8. Santana não é um adolescente estouvado mas apenas e tão só um político incompetente. Provou-o na Secretaria de Estado da Cultura, na Figueira onde deixou um par de palmeiras e um buraco orçamental, em Lisboa com o buraco dos restauradores e agora.
9. Não é seguro que, para Sócrates e sus muchachos, esta fosse a ocasião por que esperavam. Isto caiu-lhes em cima!...
Cordialmente, Marcelo Correia Ribeiro

jcp (José Carlos Pereira) disse...

As situações, apesar de tudo, não são iguais. PSL tinha à partida dois problemas sérios de legitimidade política que nunca conseguiu resolver – não fora a votos, nem no país nem no partido, e não lhe era reconhecia competência técnica e política para tratar dos assuntos do Estado. De facto, olhando para a sua longa carreira pública, qual era o legado de PSL? A sedução de certos círculos culturais, conseguida com a distribuição de apoios e galanteios? A recuperação de alguns equipamentos culturais, numa lógica populista e obreirista? A liderança inconsequente do Sporting, sob a tutela de José Roquette? As suas crónicas a metro no jornal “A Bola”? Um grupo de comunicação que rapidamente se esfumou? O oásis da praia da Figueira da Foz? A construção imobiliária na Figueira, com destaque para a acção de um empreiteiro que já trabalhara com as autarquias de Valongo, Gondomar e Marco de Canaveses? O processo do túnel do Marquês, em Lisboa? A recuperação frustrada do Parque Mayer? O casino de Frank Gehry? Os seus discursos inflamados nos congressos do PSD, que culminavam em estrondosas derrotas? Durante todo estes anos, onde explanou uma ideia estruturada sobre o país, a Europa e as grandes questões do nosso tempo? Todas as trapalhadas protagonizadas pelos membros do Governo ao longo destes quatro meses só vieram agravar as desconfianças e demonstrar que a dupla PSL/PP tratava do Estado com uma ligeireza incomportável.

Sócrates está a ser tomado como o contraponto de PSL, muito por culpa dos debates que travaram na RTP. Contudo, goste-se ou não do estilo, da pose e das suas exasperantes citações, tem que se lhe dar o crédito de seis anos de actuação como membro do governo, em que não teve medo de decidir e avançar, um pouco à revelia do “ar do tempo” guterrista. Na defesa do consumidor, contrariou a PT e as seguradoras, impondo-lhes a facturação detalhada e a actualização automática dos seguros automóveis. No desporto, ajudou a trazer o Euro 2004 para Portugal. No ambiente, enfrentou vários poderes, incluindo no seu próprio partido, mas decidiu sobre a co-incineração de resíduos sólidos (que Isaltino Morais meteu na gaveta). No ordenamento do território, lançou os programas Polis em várias cidades, que tinham como propósito revitalizar algumas das principais áreas urbanas do país.
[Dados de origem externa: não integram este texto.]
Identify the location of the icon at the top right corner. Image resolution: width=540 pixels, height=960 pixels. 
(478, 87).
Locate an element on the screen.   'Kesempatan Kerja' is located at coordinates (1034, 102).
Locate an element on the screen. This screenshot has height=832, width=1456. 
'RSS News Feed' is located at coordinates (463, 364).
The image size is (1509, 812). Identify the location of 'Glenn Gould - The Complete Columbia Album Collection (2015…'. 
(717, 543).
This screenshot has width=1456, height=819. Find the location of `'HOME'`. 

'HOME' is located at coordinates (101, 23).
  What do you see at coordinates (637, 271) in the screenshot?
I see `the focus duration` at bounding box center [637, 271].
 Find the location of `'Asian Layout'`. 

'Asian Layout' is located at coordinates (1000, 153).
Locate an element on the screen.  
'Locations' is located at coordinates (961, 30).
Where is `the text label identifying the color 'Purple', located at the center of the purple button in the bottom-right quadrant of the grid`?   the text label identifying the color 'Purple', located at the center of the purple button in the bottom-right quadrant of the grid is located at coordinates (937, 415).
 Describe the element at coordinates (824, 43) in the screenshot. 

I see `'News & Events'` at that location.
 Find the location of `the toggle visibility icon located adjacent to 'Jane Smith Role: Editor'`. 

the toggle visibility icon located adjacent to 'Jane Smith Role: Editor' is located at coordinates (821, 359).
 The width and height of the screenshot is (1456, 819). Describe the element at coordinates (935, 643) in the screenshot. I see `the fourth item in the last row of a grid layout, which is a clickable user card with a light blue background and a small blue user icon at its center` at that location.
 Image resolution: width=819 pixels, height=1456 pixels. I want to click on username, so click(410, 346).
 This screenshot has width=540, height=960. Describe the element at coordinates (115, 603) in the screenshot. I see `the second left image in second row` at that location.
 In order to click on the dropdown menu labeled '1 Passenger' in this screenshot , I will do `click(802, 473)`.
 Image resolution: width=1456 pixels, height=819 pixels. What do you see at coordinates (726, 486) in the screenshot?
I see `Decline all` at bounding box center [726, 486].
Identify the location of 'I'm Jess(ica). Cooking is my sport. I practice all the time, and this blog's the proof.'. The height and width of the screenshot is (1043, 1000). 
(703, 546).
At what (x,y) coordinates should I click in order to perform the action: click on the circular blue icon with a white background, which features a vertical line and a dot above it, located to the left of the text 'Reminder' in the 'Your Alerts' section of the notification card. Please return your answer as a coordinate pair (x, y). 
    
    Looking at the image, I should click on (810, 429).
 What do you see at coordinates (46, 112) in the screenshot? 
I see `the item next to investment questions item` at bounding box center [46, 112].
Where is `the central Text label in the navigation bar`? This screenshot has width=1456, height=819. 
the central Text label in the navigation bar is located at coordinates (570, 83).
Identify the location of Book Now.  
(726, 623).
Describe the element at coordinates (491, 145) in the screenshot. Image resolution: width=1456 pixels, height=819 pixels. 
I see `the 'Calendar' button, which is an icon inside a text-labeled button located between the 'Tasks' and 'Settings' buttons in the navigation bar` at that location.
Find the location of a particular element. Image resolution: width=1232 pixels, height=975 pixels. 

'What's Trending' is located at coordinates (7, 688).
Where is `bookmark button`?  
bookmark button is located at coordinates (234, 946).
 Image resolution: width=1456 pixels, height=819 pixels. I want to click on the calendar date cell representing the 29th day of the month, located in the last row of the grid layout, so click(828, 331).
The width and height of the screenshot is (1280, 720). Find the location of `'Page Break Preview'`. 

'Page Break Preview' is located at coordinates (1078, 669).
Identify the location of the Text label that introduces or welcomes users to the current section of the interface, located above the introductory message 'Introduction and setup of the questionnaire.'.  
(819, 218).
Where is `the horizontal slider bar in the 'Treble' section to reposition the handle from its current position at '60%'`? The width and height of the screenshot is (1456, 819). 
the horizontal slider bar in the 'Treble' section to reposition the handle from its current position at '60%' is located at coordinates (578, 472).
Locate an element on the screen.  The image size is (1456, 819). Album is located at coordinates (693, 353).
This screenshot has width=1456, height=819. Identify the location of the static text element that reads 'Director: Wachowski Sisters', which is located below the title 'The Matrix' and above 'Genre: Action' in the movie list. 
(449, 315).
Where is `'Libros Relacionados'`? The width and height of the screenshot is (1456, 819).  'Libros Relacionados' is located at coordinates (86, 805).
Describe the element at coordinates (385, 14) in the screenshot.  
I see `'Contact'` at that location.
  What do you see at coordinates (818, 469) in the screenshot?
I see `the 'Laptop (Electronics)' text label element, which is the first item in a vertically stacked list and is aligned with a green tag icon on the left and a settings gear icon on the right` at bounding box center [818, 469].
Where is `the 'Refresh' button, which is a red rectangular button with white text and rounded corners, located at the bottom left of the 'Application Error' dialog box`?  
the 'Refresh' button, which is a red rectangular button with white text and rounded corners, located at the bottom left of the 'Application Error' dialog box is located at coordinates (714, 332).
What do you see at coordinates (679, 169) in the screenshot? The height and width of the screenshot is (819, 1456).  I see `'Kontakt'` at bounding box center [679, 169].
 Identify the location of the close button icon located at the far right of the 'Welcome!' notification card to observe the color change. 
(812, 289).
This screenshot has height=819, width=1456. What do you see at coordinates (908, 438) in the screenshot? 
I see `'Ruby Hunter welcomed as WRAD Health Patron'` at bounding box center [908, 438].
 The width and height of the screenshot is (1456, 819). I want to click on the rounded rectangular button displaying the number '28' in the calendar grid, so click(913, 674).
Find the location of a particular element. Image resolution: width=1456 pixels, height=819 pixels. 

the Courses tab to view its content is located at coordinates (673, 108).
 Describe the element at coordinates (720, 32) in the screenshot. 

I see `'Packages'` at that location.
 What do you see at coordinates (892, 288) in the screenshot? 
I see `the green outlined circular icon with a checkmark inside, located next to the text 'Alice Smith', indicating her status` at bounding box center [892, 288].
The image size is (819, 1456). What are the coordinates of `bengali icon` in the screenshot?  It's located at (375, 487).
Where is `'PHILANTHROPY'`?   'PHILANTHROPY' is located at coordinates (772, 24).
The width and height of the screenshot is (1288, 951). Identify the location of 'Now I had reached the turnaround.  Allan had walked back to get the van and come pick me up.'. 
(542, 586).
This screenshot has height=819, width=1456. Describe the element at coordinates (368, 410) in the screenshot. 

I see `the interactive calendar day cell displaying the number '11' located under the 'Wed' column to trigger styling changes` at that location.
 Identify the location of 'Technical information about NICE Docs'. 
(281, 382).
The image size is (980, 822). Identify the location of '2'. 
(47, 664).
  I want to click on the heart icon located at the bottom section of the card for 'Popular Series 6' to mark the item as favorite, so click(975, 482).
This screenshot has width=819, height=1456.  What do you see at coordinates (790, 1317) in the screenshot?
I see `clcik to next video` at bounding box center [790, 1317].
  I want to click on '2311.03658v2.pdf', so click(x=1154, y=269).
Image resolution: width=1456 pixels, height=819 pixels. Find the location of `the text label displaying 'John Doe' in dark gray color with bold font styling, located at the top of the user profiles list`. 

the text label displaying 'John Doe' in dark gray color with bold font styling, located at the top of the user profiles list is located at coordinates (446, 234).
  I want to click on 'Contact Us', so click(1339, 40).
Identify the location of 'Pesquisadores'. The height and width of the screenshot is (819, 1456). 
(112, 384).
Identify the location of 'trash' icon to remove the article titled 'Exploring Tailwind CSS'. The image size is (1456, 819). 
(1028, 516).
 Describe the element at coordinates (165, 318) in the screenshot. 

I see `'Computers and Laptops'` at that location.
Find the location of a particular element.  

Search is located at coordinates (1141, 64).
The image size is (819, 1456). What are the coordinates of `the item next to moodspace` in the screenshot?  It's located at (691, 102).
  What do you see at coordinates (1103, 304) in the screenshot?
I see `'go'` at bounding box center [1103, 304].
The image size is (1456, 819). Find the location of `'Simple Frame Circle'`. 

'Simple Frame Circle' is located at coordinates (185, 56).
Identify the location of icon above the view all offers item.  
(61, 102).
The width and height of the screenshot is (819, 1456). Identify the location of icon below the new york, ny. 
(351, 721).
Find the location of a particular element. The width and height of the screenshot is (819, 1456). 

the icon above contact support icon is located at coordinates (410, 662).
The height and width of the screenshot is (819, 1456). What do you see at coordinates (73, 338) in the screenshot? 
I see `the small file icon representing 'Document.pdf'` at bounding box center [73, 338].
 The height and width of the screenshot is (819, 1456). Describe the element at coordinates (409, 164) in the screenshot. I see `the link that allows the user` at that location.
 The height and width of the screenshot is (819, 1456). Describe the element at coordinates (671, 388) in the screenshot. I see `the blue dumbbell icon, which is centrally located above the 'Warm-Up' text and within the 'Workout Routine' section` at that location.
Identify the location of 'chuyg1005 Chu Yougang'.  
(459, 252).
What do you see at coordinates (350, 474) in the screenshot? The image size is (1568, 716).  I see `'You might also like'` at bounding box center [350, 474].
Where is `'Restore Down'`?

O problema maior de Sócrates será a companhia da “tralha” que há muito ocupa as bancadas socialistas do parlamento. Será que vai ser capaz de transmitir uma mensagem de frescura e de rejuvenescimento e, ao mesmo tempo, contruir uma solução coerente de governabilidade? Vamos ver. Uma coisa é certa para mim: ao contrário do que para aí se diz, nestas eleições não há vencedores antecipados.